“A byword for European justice”
Burkhard Hess is Founding Director of the Max Planck Institute Luxembourg for International, European and Regulatory Procedural Law. An interview with him about life in Luxembourg, the fascination of establishing a new institute and the main focal points of his research.
Professor Hess, when you were offered the post of Director at the MPI – what tempted you the most?
Two things: firstly, the excellent environment that the Max Planck Society has to offer, especially in terms of independent research, and secondly, the attractive location.
What makes Luxembourg so attractive? In the eyes of the public, isn’t the country – even though it is presently trying to shake off the label – still seen as something of a tax haven, especially for big businesses?
Appearances can be deceiving. Luxembourg is the seat of the European Court of Justice, which, together with the General Court of the European Union and the Civil Service Tribunal, forms the judicial arm of the EU’s political system. Therefore, the city plays an active role in shaping EU politics. It has become a byword for European justice, and we experience that at the Institute as well. Judges, lawyers and party representatives come to the Max Planck Institute and discuss their cases with us. It is the fact that we are close at hand that makes us attractive to them.
Of course, Luxembourg is also an important financial centre, and at the moment the German public’s perception may well be correct. But things are changing. It is also easy to forget that Luxembourg is a successful university seat of learning. The country is investing in research at a faster rate than anywhere else in the EU. And the ambitious strategic development of the university makes it an effective partner for the Institute. These factors all combine to set Luxembourg apart.
“Procedural Law matters,” proclaims the Institute brochure, almost as a leitmotif, involuntarily calling to mind the Metallica song “Nothing else matters”. Why is procedural law so important? And exactly what does the concept entail?
There’s a world of difference between being in the right and proving it. Which is why people go to law. They demand a hearing, and what they need is a court that will try their case – with speed, efficiency and justice. That is not as obvious as it first appears, and every country is different. What goes on in the minds of judges or lawyers when they talk among themselves, what form does any given country’s legal culture take? We have scientists from ten European countries working at the MPI in Luxembourg, so it is easy to ask one another: “How do you deal with this?”.
This is also reflected in our research. We study a variety of legal processes, but we also turn our attention to other modern methods of resolving disputes, such as class actions or mediation. And from a procedural point of view, we are also interested in the capital and financial market settlements negotiated, for example, through the US courts where legislation as such is lacking.
In the final phase of its development, the Institute is expected to have three departments with a staff of around 65. How far has the initial phase progressed?
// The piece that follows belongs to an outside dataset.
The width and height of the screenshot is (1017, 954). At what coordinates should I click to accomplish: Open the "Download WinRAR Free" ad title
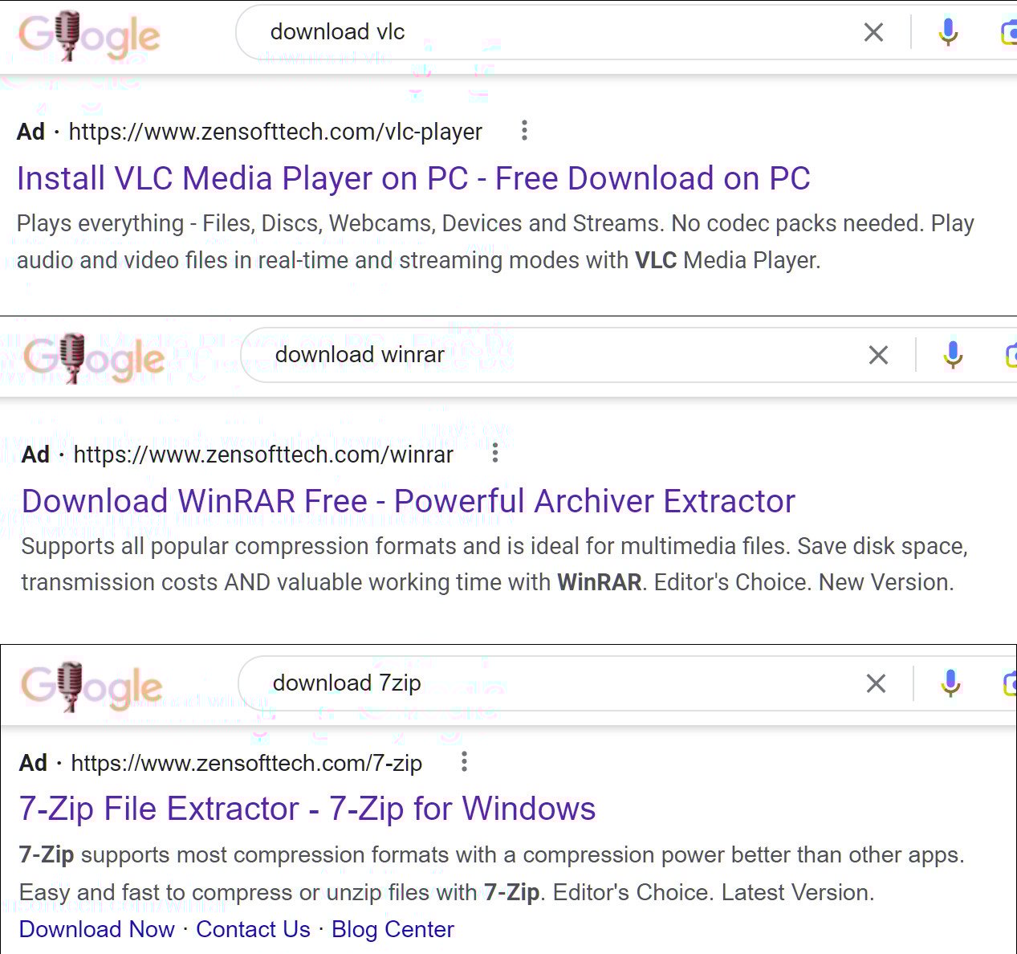(x=408, y=501)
In the meantime, the Institute team is comprised of around 45 employees whose sheer enthusiasm and élan are infectious. On an interim basis, we have moved into a magnificent building designed by the architect Richard Meier on Kirchberg that was built 20 years ago and belonged to a bank.
Then the gleaming white modern building on the cover of the brochure is not new?
No, the facade is “scrubbed down” each year by a team of cleaners. They dangle on ropes down the front of the building like mountain climbers. So everything looks like new. In a few years we will be on the move again, when we take possession of an old convent on Limpertsberg, a former monastery building which, when the renovations are complete, will look like an English college.
66 percent of the population of Luxembourg are foreigners who do not hold a Luxembourg passport. Are you now one of them?
Yes (he laughs)! I still have my German passport and a long-term residence permit. I also have a small apartment in the city, although currently at weekends I regularly drive back to Heidelberg where my family lives.